Problem requirements ▸
Would you reproduce the whole listing exactly, minus its images?

Material for this task ▸
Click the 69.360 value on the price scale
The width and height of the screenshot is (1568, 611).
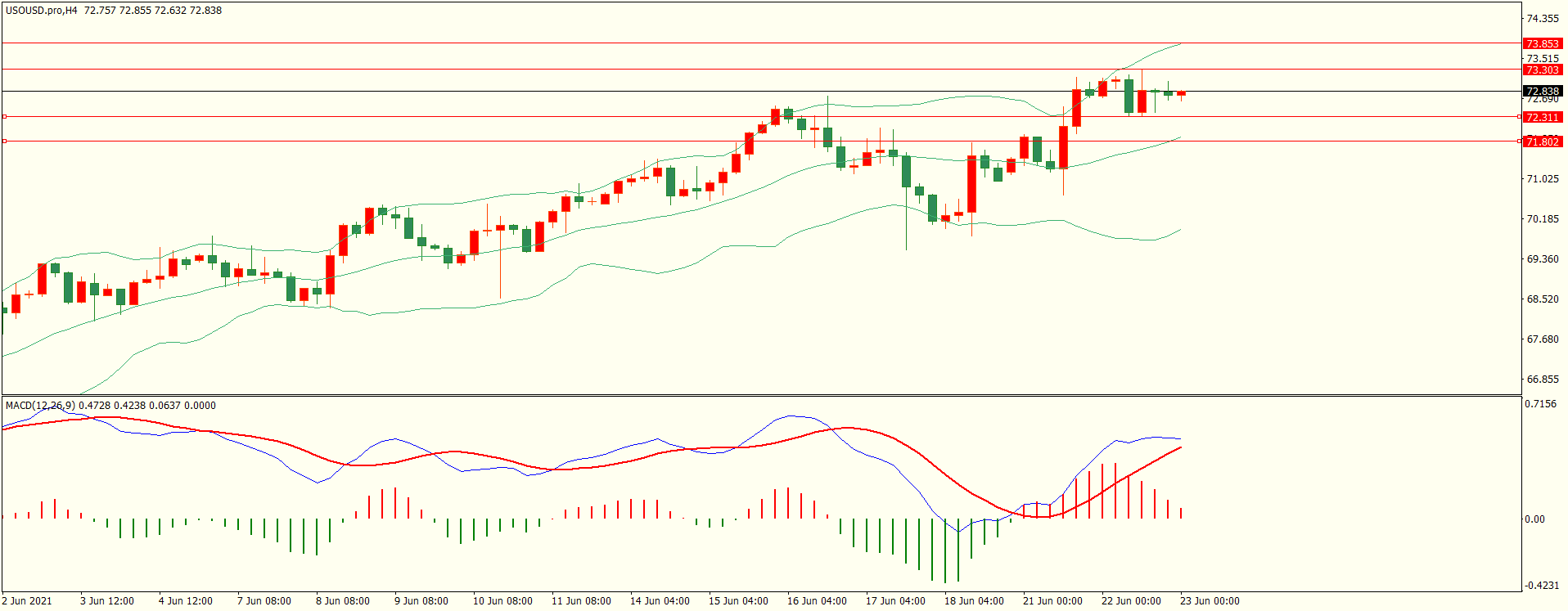tap(1543, 258)
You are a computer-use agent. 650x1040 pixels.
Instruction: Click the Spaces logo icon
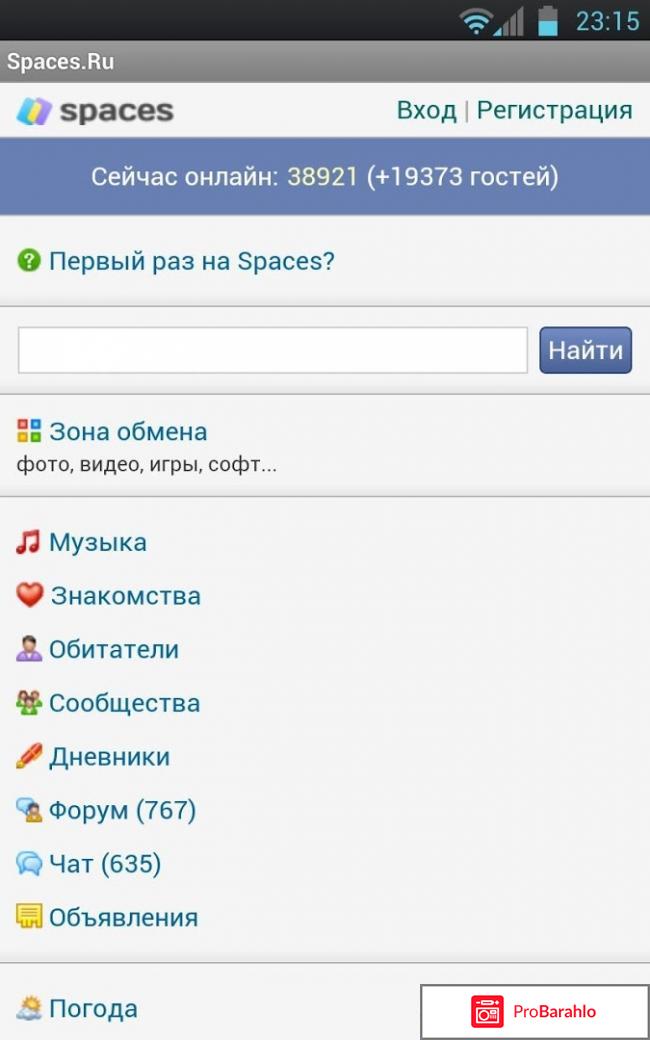pos(33,110)
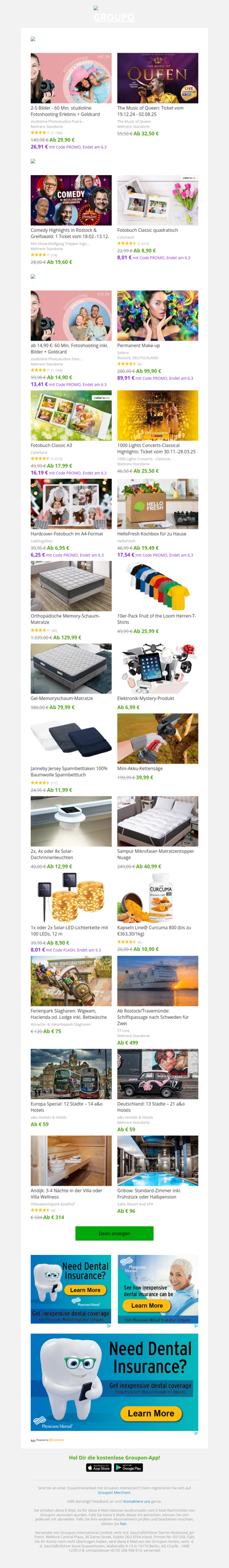The height and width of the screenshot is (1568, 229).
Task: Click 'Learn More' in the large dental ad
Action: tap(151, 1413)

Task output ▸
Click the 69.360 value on the price scale
The width and height of the screenshot is (1568, 611).
tap(1543, 258)
You are a computer-use agent. 650x1040 pixels.
Instruction: Click the Spaces logo icon
pos(33,110)
The height and width of the screenshot is (1568, 229).
Task: Click 'Learn More' in the large dental ad
Action: tap(151, 1413)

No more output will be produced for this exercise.